I found this guy in my fridge last night!!!??? No idea how he got in there but I almost fainted when I opened it and seen him running around..

anyone know what kind he is? ..... I orginally thought wolf spider but im not sure?

Check out his fangs and his evil smiley face on his back


----------



## davej

Probably came in as a hitchhiker on some fruit.


----------



## D-Man

He looks like a wolf spider to me. Those aren't fangs but a set of legs, like hands, for eating and holding prey. If it isn't a wolf spider... it could be a brown recluse or a fiddleback which are very poisonous, but I don't think so. Squish him or let him go outside around a tree stump. I agree with Dave though, he probably got in with your fruit or veggies or something. 

Cheers!
Dylan


----------



## onefishtwofish

ewwwwwwwwwwwwwwww


----------



## Johnnyfishtanks

wolf spider for sure


----------



## neven

looks like a hobo spider to me http://www.onewest.net/~dkv/hobospider/


----------



## bonsai dave

wow . I found one just like that in the bath tub last night but only bigger and he was not happy when i removed him from the tub...


----------



## Longimanus

It is not a wolf spider, it is a common house spider. It is a _Tegenaria_ species, most likely _duellica_. The hobo spider is also a _Tegenaria sp_., but they aren't common around here yet.

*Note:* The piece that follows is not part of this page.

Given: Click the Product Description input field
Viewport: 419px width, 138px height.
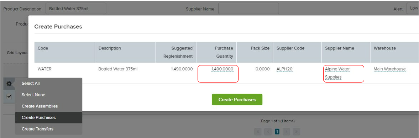Looking at the screenshot, I should click(76, 9).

They are harmless, that is a male, he was probably out looking for a mate and somehow climbed into your fridge. Or he was on something that got put in the fridge. They can bite, but usually only if they get stuck in your clothes or bedding and are trapped.

Oh, as to the brown recluse spider comment, they are tiny spiders, this spider is quite large.


----------



## onefishtwofish

he was probably hot like every one else.................on a side note.........i notice my fish r not fond of spiders.............you would think that spiders fell in the water off trees all the time..................


----------



## TCR

i throw some spiders in my tank... the aro gets excited over them


----------



## Aquaman

bonsai dave said:


> wow . I found one just like that in the bath tub last night but only bigger and he was not happy when i removed him from the tub...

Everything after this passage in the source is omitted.